EXCERPTED DATA:
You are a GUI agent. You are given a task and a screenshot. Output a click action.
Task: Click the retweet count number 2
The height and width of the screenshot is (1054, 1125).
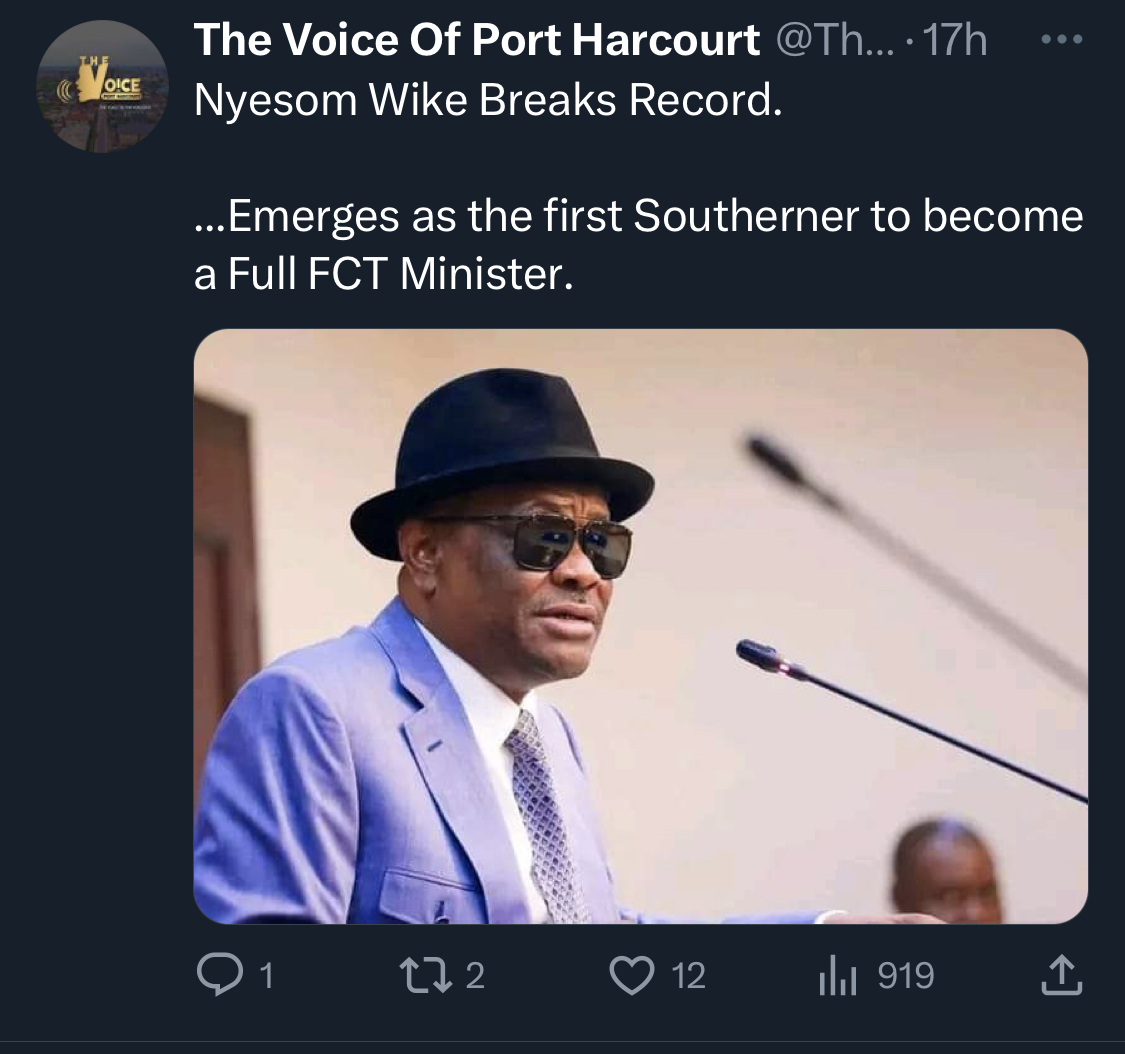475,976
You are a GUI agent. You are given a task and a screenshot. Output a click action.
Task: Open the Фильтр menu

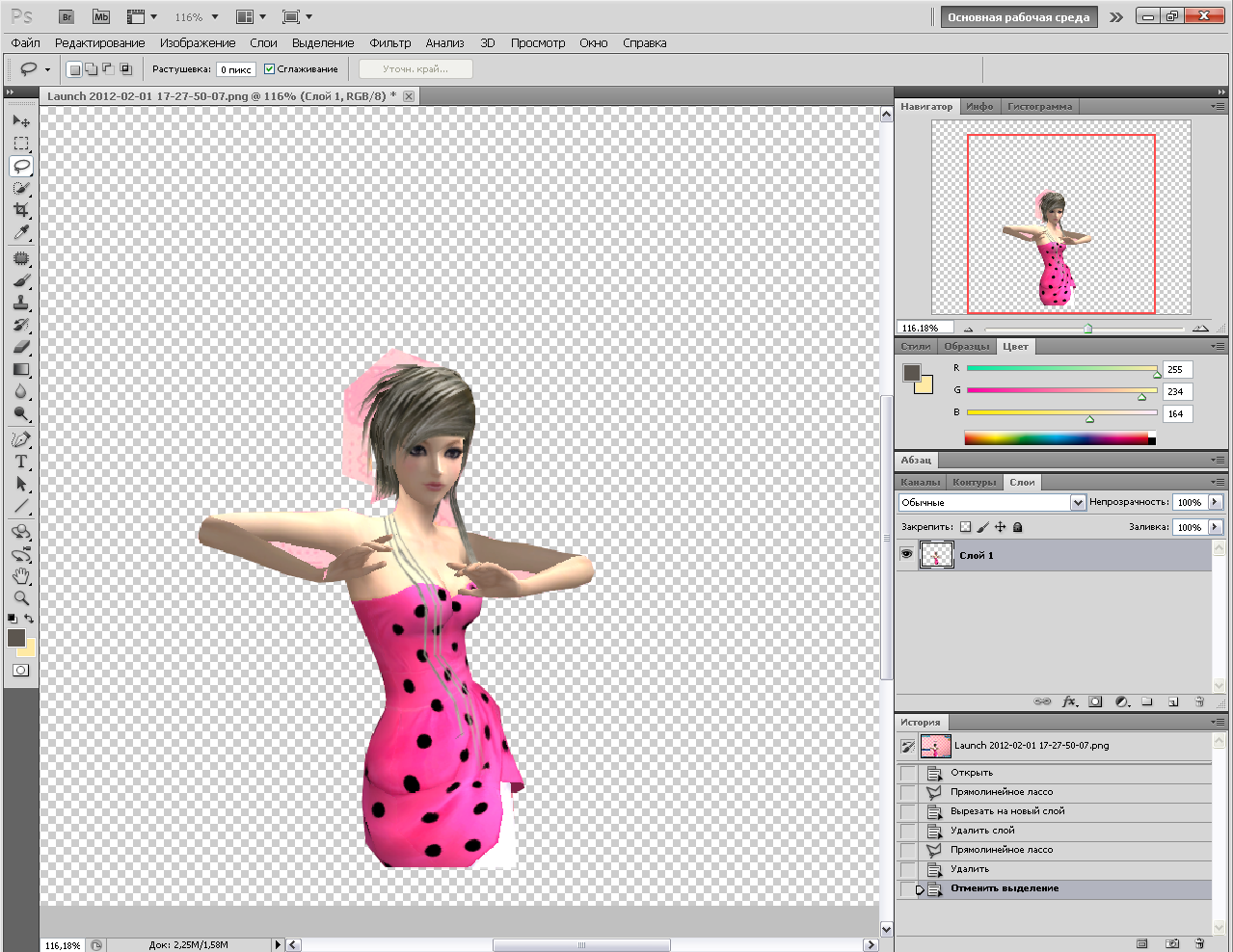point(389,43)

--

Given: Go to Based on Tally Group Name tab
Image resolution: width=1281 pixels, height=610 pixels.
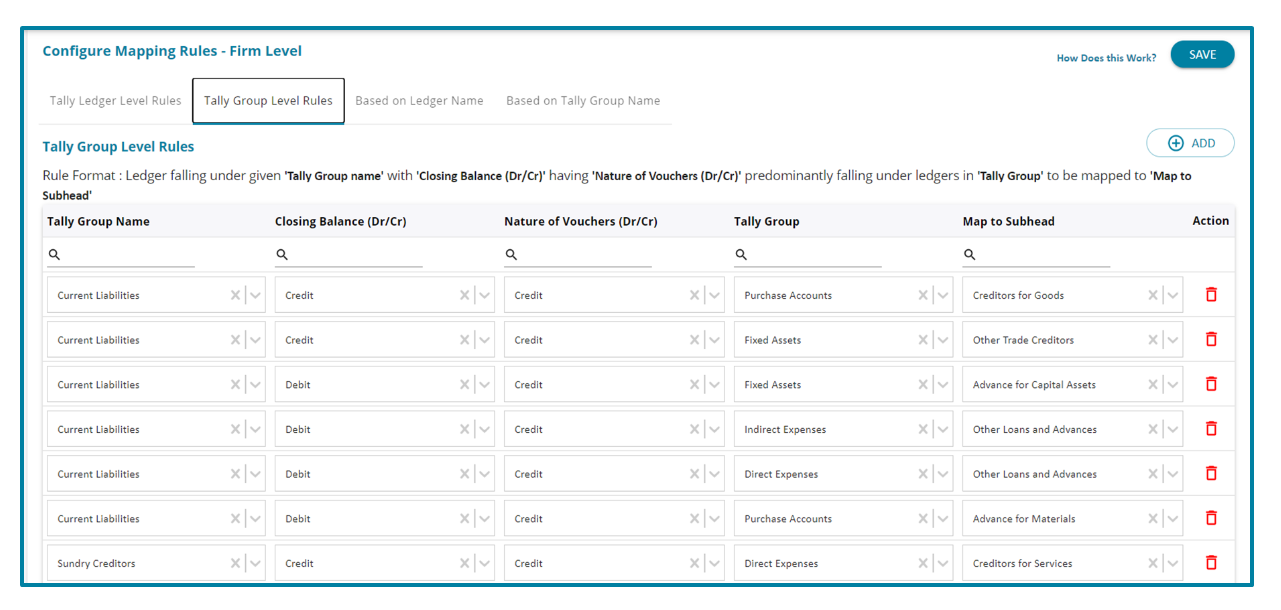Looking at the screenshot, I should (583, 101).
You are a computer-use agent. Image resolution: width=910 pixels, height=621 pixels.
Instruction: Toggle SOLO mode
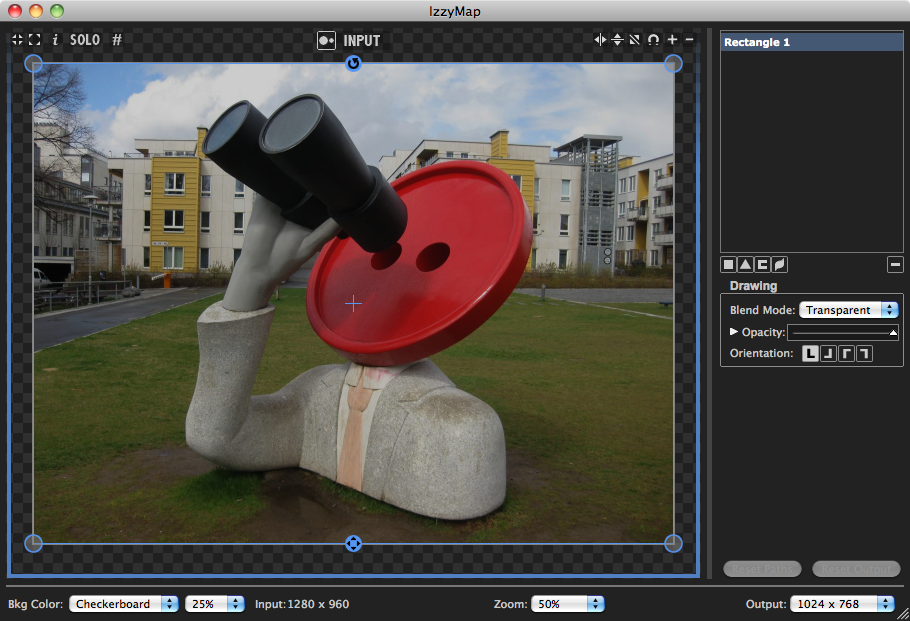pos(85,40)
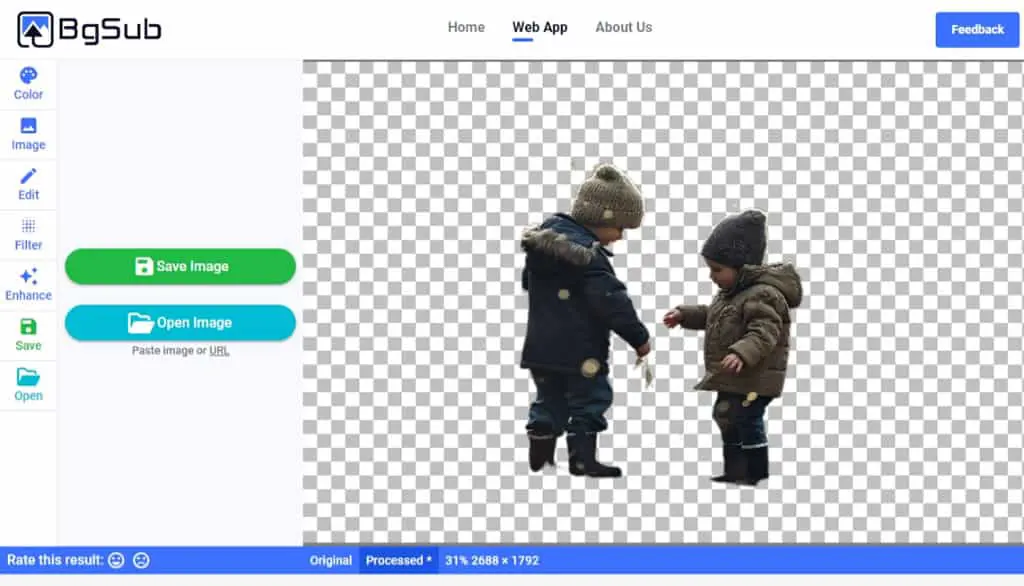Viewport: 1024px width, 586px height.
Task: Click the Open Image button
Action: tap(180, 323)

HOW TO COMPLETE THIS TASK:
Give back exactly the lines above that run from the one with "Given: Go to Based on Tally Group Name tab" to the one with "You are a computer-use", including both, with the pictures left out.

REPLY TO THE TASK:
Given: Go to Based on Tally Group Name tab
Image resolution: width=1281 pixels, height=610 pixels.
Looking at the screenshot, I should (583, 101).
You are a computer-use agent. Image resolution: width=910 pixels, height=621 pixels.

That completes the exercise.